EXERCISE REQUIREMENTS -
Convert the lines from the one containing "Uncheck the This" through the one containing "pos(202,156)", inclusive, into a numbered list, omitting any blank lines.

--- START ---

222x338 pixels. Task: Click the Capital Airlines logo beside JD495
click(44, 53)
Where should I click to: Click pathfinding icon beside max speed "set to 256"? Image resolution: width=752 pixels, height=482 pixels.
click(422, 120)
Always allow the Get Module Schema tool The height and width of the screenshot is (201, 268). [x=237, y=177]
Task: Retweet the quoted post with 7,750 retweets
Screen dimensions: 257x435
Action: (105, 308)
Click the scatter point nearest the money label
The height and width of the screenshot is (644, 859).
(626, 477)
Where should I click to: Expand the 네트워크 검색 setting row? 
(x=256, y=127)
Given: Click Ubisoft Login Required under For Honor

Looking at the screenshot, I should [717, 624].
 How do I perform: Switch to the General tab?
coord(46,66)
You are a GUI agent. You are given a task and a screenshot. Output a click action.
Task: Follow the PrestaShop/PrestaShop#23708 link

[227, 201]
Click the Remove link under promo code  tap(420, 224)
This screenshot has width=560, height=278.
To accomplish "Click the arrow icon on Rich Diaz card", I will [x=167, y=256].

--- END ---
--- START ---

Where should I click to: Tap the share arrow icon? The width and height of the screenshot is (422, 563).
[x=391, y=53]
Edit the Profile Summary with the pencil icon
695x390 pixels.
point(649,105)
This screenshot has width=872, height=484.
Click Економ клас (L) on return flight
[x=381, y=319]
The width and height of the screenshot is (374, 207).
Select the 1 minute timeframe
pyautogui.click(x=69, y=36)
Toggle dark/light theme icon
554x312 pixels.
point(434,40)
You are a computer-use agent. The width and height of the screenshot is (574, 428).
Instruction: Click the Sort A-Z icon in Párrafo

--- END ---
--- START ---

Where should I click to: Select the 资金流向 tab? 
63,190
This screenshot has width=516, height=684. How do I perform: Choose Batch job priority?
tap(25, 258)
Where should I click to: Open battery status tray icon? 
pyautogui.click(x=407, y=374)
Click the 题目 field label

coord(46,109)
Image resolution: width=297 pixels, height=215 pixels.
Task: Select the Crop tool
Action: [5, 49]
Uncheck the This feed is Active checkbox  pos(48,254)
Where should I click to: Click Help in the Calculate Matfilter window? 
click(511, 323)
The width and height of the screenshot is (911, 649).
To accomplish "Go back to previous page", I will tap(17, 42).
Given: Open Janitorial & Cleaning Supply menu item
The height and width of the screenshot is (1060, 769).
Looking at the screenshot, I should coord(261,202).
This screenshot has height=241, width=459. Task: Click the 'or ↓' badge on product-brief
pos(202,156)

--- END ---

TASK SOLUTION -
1. Uncheck the This feed is Active checkbox  pos(48,254)
2. Where should I click to: Click Help in the Calculate Matfilter window? 
3. click(511, 323)
4. The width and height of the screenshot is (911, 649).
5. To accomplish "Go back to previous page", I will tap(17, 42).
6. Given: Open Janitorial & Cleaning Supply menu item
7. The height and width of the screenshot is (1060, 769).
8. Looking at the screenshot, I should coord(261,202).
9. This screenshot has height=241, width=459. Task: Click the 'or ↓' badge on product-brief
10. pos(202,156)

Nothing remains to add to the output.